> Exercise input:
---
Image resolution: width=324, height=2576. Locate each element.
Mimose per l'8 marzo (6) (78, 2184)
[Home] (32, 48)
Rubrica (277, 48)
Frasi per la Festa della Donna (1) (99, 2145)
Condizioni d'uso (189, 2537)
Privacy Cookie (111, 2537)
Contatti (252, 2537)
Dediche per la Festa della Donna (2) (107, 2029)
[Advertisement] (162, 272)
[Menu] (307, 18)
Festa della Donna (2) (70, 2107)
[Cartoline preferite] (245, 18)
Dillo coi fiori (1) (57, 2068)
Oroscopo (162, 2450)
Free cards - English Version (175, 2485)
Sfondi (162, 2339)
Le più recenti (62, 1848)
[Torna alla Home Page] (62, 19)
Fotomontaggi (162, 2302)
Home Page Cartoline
---
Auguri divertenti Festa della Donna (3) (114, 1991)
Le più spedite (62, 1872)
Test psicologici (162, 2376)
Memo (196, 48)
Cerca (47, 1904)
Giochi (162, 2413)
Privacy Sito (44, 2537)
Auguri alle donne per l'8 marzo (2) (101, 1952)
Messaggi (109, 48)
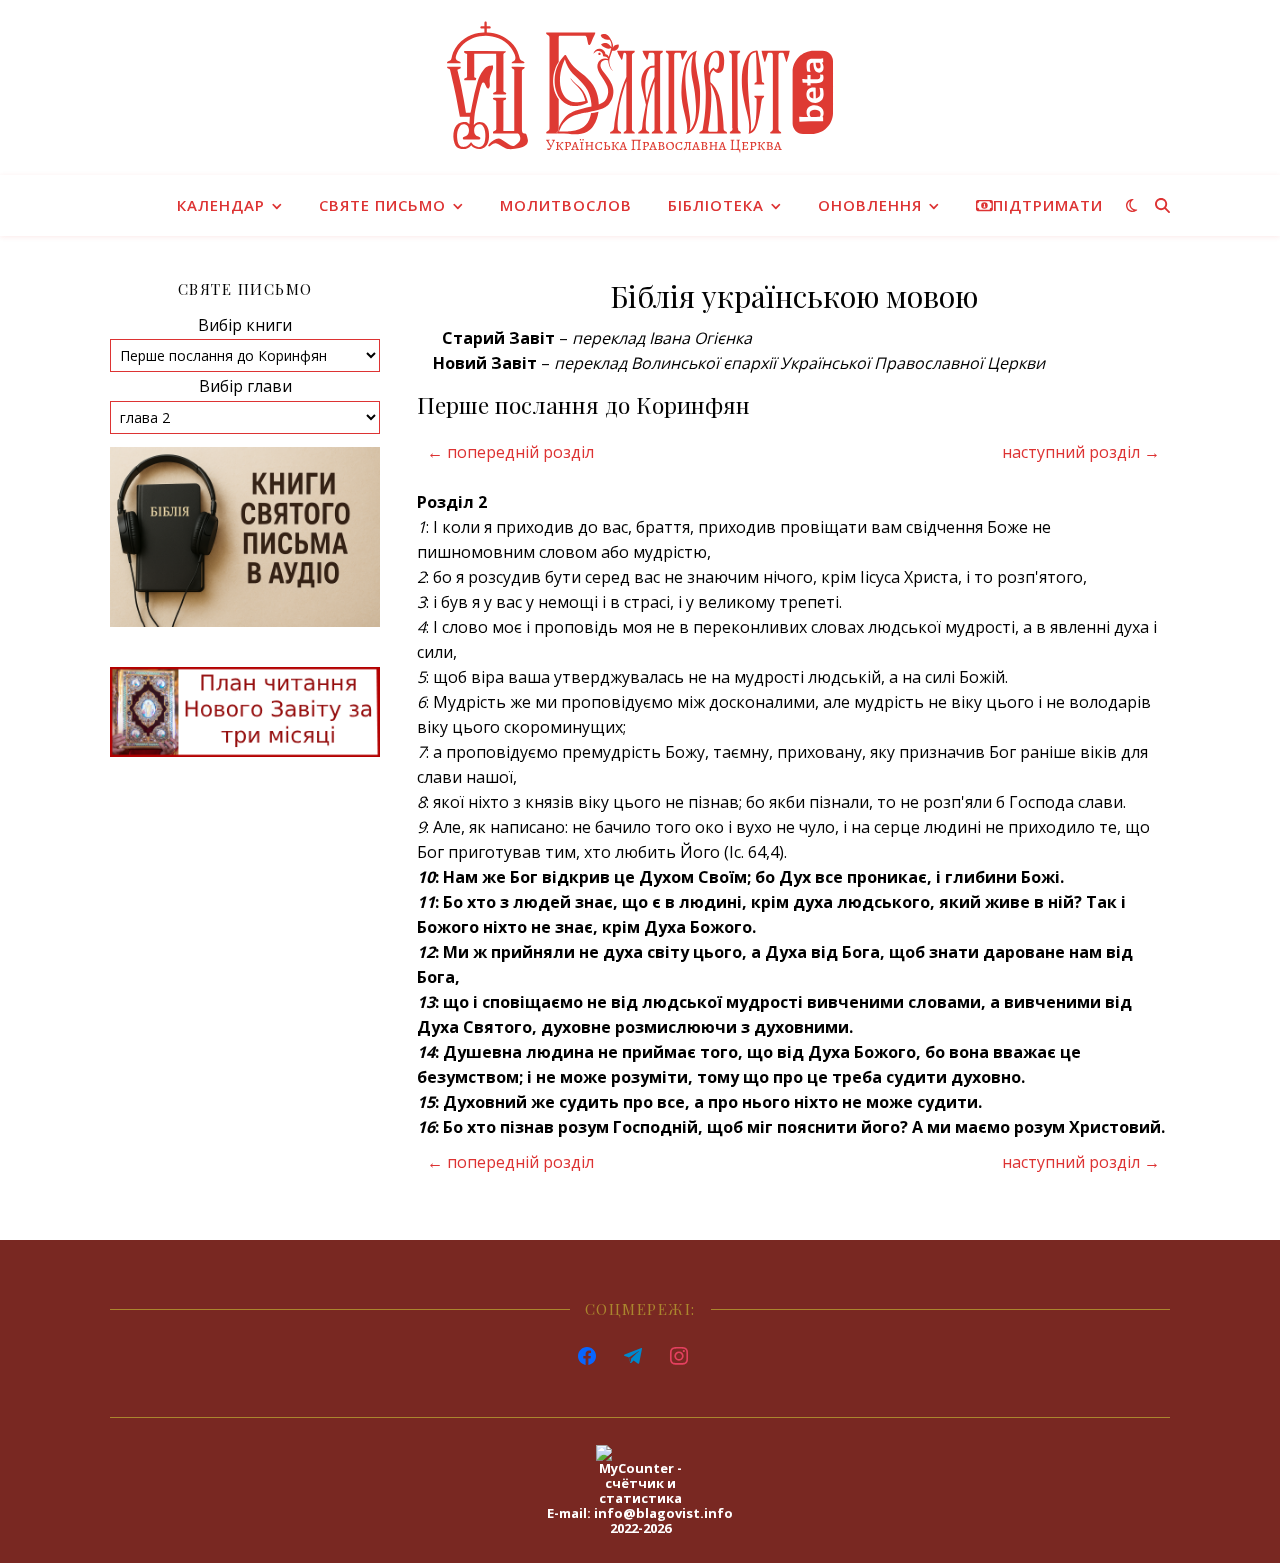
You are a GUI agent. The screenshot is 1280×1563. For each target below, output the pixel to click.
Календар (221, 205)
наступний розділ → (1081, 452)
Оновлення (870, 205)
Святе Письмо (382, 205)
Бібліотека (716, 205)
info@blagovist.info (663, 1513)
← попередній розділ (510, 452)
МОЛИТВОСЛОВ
---
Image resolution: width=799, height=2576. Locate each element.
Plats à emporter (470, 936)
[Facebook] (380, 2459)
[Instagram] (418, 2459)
---
> Task:
All lines in the listing above from the line containing "Le più recenti (62, 1848)" to the line containing "Home Page Cartoline", inclusive, should be retyped exactly; no other lines should appear.

> Task solution:
Le più recenti (62, 1848)
[Torna alla Home Page] (62, 19)
Fotomontaggi (162, 2302)
Home Page Cartoline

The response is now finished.